Early in his career, Gaylord carved tombstones. Over time, he received numerous commissions for life-sized and larger-than-life representational figures and figure groups throughout the United States and Canada. In 1989 Frank became partners with his son-in-law John Triano. John ran the business and Frank was able to focus on the art. In 1990, Gaylord was selected to sculpt a field of 38 soldiers (later reduced to 19) for the Korean War Veterans Memorial in Washington, D.C. Some of the faces of the sculptures he created for the work (known as "The Column") are drawn from men he served with during World War II, including William A. Callaway and John Erdman.

===Copyright infringement lawsuit against USPS===
In 2002, the United States Postal Service used a photograph of Gaylord's soldier sculptures for a stamp commemorating the Korean War.
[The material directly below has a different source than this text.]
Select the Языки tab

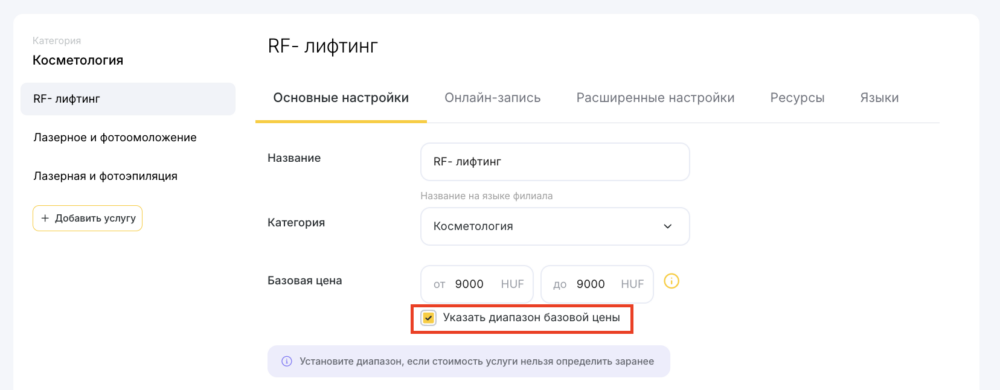coord(879,98)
Gaylord sued for copyright infringement in 2006. The United States Court of Federal Claims denied his claim, but this was overturned by the United States Court of Appeals for the Federal Circuit in Gaylord v. United States, 595 F.3d 1364 (Fed. Cir. 2010). On remand, the Court of Federal Claims awarded Gaylord $5,000 in compensation. But on appeal, the Court of Appeals for the Federal Circuit again vacated the decision and remanded the case back to the Court of Federal Claims for a new determination of damages based on what Gaylord and the Postal Service might have negotiated. On September 20, 2013, The United States Court of Federal Claims awarded Gaylord damages of .

==Personal life and honors==
Gaylord was married to Mary Cornwell. The couple had three children, Leanne Gaylord Triano and Victoria Gaylord. Also, his son, John Richard Gaylord died in 1962. He has two grandchildren, Amy Triano Tefft M.D., her husband Cory, his great granddaughters Quinn Nicole Tefft, Isabel Mary Tefft, great grandsons Theodore John Tefft, Henry Hart Tefft, and grandson John Gaylord Triano. Gaylord worked in a 7000 sqft studio in Barre, Vermont.

Gaylord was honored for his work several times. These recognitions include an honorary doctorate from Norwich University in Northfield, Vermont, in 1998 and the Governor's Award from the Vermont Council on the Arts in 2003.

Gaylord died at the Northfield, Vermont home of his daughter and son in law on March 21, 2018. He was 93. He was buried in the Hope Cemetery in Barre, Vermont.

==Notable works==
This is a partial list of Gaylord's works which have received public notice:
- Governor Thomas Chittenden (Montpelier, Vermont)
- Christopher Columbus (Waterbury, Connecticut) – decapitated in July 2020 amid protests in Connecticut over the murder of George Floyd.
- President Calvin Coolidge (Amherst College, Amherst, Massachusetts)
- Arthur Fiedler (Mugar Memorial Library, Boston University, Boston, Massachusetts)
- Governor Ella T. Grasso (Hartford, Connecticut)
- General Ernest N. Harmon (Norwich University, Northfield, Vermont)
- Heart to Heart (also known as the Policemen's Memorial) (Jacksonville, Florida)
- Grizzly Bear (York, Pennsylvania)
- I Got It! (Fifth Third Field, Toledo, Ohio)
- Little League Monument (Williamsport, Pennsylvania)
- William Penn (Penn Treaty Park, Philadelphia, Pennsylvania)
- Pioneer Family (Akron, Ohio)
- William Shakespeare (Old Globe Theatre, San Diego, California)
- United States Korean War Memorial, United Nations Memorial Cemetery, Busan, South Korea – carved from Barre Granite at the Rock of Ages Corporation in Barre, Vermont, and dedicated under the auspices of the American Battle Monuments Commission in 2013.